- _Information given_
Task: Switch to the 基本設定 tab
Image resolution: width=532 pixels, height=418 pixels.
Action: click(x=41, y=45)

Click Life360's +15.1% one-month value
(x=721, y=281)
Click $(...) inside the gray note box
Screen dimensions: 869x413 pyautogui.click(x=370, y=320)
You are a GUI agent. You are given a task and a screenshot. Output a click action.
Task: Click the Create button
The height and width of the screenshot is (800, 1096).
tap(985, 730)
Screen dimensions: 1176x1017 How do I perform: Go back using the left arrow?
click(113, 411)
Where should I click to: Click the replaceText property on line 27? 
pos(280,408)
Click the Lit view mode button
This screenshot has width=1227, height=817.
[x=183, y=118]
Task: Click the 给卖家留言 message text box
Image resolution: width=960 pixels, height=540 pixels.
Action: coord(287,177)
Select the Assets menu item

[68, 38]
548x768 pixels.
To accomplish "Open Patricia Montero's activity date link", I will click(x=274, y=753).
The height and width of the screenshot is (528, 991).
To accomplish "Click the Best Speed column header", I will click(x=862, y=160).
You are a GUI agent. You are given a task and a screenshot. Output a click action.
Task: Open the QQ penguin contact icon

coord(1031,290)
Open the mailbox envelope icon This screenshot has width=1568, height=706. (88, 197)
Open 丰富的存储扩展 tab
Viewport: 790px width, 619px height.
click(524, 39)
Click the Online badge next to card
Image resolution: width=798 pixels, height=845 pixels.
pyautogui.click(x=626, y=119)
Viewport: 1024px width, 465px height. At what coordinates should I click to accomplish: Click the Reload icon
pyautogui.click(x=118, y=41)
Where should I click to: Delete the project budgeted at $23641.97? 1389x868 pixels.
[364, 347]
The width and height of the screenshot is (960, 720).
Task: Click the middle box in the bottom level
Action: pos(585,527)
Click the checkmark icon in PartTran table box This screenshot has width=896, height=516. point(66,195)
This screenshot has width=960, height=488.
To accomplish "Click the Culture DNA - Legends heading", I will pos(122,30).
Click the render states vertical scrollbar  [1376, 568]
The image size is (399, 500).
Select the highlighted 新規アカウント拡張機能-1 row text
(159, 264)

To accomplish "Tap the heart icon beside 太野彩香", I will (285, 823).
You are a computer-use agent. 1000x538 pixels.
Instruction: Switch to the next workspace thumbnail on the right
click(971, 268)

- _Task objective_
Nothing but the lines from the one holding "The image size is (399, 500)." through the end of the listing above should appear, each exactly as given.

- _Completed exercise_
The image size is (399, 500).
Select the highlighted 新規アカウント拡張機能-1 row text
(159, 264)

To accomplish "Tap the heart icon beside 太野彩香", I will (285, 823).
You are a computer-use agent. 1000x538 pixels.
Instruction: Switch to the next workspace thumbnail on the right
click(971, 268)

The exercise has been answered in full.